-- START Passage given --

By Alan Hopkins
With a bird list of more than 200 species, the Presidio has become a beloved site for Bay Area birdwatchers. The area has diverse habitats: ocean, bay, marsh, riparian, woodland, and more.
Founded in 1776, the Presidio was a military installation established first by the Spanish and held briefly by the Mexican Government. Then in 1846, after the Mexican American War, the Presidio became a holding of the United States. The 1,491 acre base was decommissioned in 1989 and became part of the Golden Gate National Recreation Area in 1994. Like some other military bases, large tracts were left undeveloped and as a result, remnants of San Francisco’s original flora and fauna can still be found there.

-- END Passage given --

- To do:
**a.** Please write out the Presidio passage above word for word, from "By Alan Hopkins" up to and including "be found there.".
**b.** Carry the Presidio passage above forward, starting right after its final sentence.

-- START Entries --

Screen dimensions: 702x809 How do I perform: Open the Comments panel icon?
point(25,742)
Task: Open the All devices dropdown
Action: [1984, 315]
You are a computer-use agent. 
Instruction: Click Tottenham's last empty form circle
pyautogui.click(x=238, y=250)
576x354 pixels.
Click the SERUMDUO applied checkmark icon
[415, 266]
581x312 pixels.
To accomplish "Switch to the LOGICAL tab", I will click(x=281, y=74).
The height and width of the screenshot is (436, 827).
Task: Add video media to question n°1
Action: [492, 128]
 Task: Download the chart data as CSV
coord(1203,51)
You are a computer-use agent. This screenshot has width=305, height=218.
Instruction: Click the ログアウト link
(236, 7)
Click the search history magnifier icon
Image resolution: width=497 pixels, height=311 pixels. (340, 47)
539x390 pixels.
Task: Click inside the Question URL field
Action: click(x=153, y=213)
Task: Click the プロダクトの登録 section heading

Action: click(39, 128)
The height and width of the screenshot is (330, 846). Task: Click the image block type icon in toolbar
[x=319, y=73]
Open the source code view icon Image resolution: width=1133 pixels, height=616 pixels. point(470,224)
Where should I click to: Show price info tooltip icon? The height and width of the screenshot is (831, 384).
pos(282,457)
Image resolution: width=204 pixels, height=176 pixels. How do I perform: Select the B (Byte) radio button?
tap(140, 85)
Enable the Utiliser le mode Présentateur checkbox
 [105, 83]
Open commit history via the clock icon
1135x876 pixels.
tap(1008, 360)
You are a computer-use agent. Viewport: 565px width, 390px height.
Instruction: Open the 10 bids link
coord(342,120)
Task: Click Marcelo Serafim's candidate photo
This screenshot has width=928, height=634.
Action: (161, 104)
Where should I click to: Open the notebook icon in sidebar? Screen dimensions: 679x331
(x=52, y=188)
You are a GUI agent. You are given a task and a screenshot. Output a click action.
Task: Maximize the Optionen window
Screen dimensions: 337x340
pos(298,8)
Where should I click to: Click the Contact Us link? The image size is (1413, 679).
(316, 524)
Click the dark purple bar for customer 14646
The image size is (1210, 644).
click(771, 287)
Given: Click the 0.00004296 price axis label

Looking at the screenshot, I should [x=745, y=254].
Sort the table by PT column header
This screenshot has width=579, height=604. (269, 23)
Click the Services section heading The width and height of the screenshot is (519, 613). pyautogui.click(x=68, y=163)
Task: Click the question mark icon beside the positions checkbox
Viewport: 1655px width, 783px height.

-- END Entries --

- Answers to each task:
**a.**
By Alan Hopkins
With a bird list of more than 200 species, the Presidio has become a beloved site for Bay Area birdwatchers. The area has diverse habitats: ocean, bay, marsh, riparian, woodland, and more.
Founded in 1776, the Presidio was a military installation established first by the Spanish and held briefly by the Mexican Government. Then in 1846, after the Mexican American War, the Presidio became a holding of the United States. The 1,491 acre base was decommissioned in 1989 and became part of the Golden Gate National Recreation Area in 1994. Like some other military bases, large tracts were left undeveloped and as a result, remnants of San Francisco’s original flora and fauna can still be found there.

**b.**
My personal history of birding the Presidio goes back to the 1970s and birding with Mary Louise Rosegay when the base was still run by the army. One of the first female graduates of Cornell’s orinthology program, Mary Louise was an avid birder and advocate for the Presidio’s birds. She wrote the first bird list for the Presidio as well as countless letters trying to protect the birds and their habitats. I have a vivid memory of seeing my first Red Crossbill on a trip Mary Louise led for Golden Gate Audubon Society. The Presidio wouldn’t be what it is today without Mary Louise and the young people she inspired.
Mary Louise wouldn’t recognize parts of the Presidio today. Since it became a national park, an enormous effort has been made to restore much of its natural habitat. Back in its time as a military base, Crissy Field was an asphalt lot surrounded by a cyclone fence, El Polin Spring was a 1950s-style picnic area at the edge of a landfill, and Lobos Dunes and Presidio Hills held large parking lots and ball fields. As restoration continues and new habitats become mature, the Presidio will look much different in the future than it does today.
There isn’t space to go into depth about all the Presidio’s birding hotspots, so here are some highlights.
Northern Coastline from Fort Point to Crissy Field
The Golden Gate Promenade runs from the Marina to Fort Point and offers spectacular views of the Golden Gate Bridge, San Francisco Bay, and the city skyline. Many of the Presidio’s 5 million annual visitors use this path.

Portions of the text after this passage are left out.